Despite growing interest in using large language models (LLMs) in healthcare, current explorations do not assess the real-world utility and safety of LLMs in clinical settings. Our objective was to determine whether two LLMs can serve information needs submitted by physicians as questions to an informatics consultation service in a safe and concordant manner. Sixty six questions from an informatics consult service were submitted to GPT-3.5 and GPT-4 via simple prompts. 12 physicians assessed the LLM responses' possibility of patient harm and concordance with existing reports from an informatics consultation service. Physician assessments were summarized based on majority vote. For no questions did a majority of physicians deem either LLM response as harmful. For GPT-3.5, responses to 8 questions were concordant with the informatics consult report, 20 discordant, and 9 were unable to be assessed. There were 29 responses with no majority on "Agree", "Disagree", and "Unable to assess". For GPT-4, responses to 13 questions were concordant, 15 discordant, and 3 were unable to be assessed. There were 35 responses with no majority. Responses from both LLMs were largely devoid of overt harm, but less than 20% of the responses agreed with an answer from an informatics consultation service, responses contained hallucinated references, and physicians were divided on what constitutes harm.
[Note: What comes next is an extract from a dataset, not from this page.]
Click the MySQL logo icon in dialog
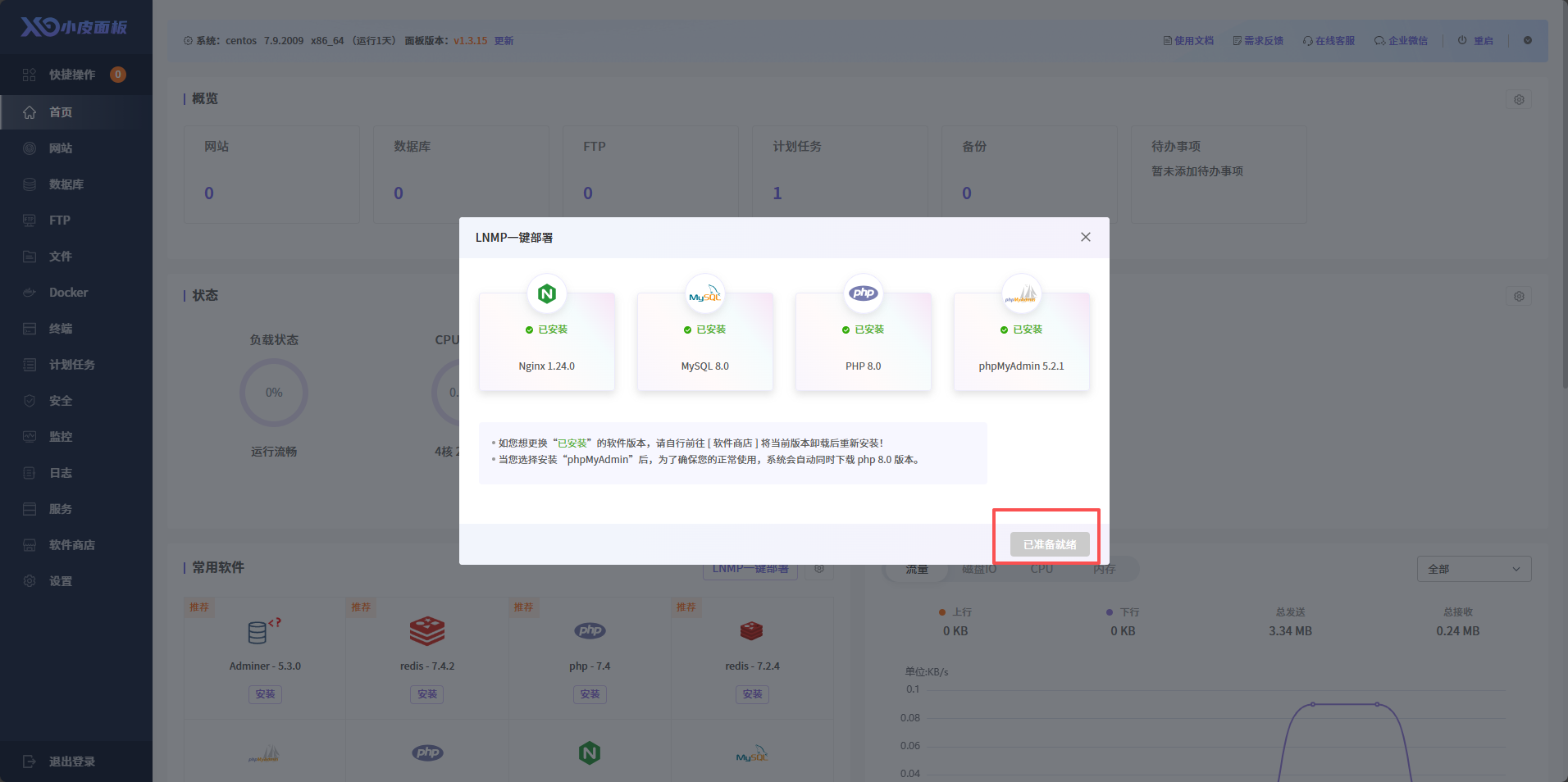The height and width of the screenshot is (782, 1568). point(704,293)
These results suggest that while general purpose LLMs are able to provide safe and credible responses, they often do not meet the specific information need of a given question. A definitive evaluation of the usefulness of LLMs in healthcare settings will likely require additional research on prompt engineering, calibration, and custom-tailoring of general purpose models.

翻译：尽管利用大型语言模型（LLMs）开展医疗领域的兴趣日益增长，但当前探索并未评估LLMs在临床环境中的实际实用性和安全性。本研究旨在确定两种LLM能否以安全且一致的方式满足医生向信息学咨询服务提交的信息需求。通过简单提示将66个来自信息学咨询服务的问题提交至GPT-3.5和GPT-4，由12名医生评估LLM回答可能对患者造成的伤害程度及其与现有信息学咨询报告的一致性。医生评估结果基于多数投票汇总。对于所有问题，多数医生均未判定任一LLM的回答具有危害性。GPT-3.5中，8个问题的回答与信息学咨询报告一致，20个不一致，9个无法评估；另有29个回答未形成"同意""不同意""无法评估"的多数意见。GPT-4中，13个问题的回答一致，15个不一致，3个无法评估；35个回答无多数意见。两种LLM的回答基本未呈现明显危害，但仅不足20%的回答与信息学咨询服务的答案相符，回答中存在虚构引用现象，且医生对何为危害存在分歧。结果表明，尽管通用型LLM能提供安全可信的回答，但往往无法满足特定问题的信息需求。对LLM在医疗领域实用性的明确评价，可能需要在提示工程、校准及通用模型定制化方面展开进一步研究。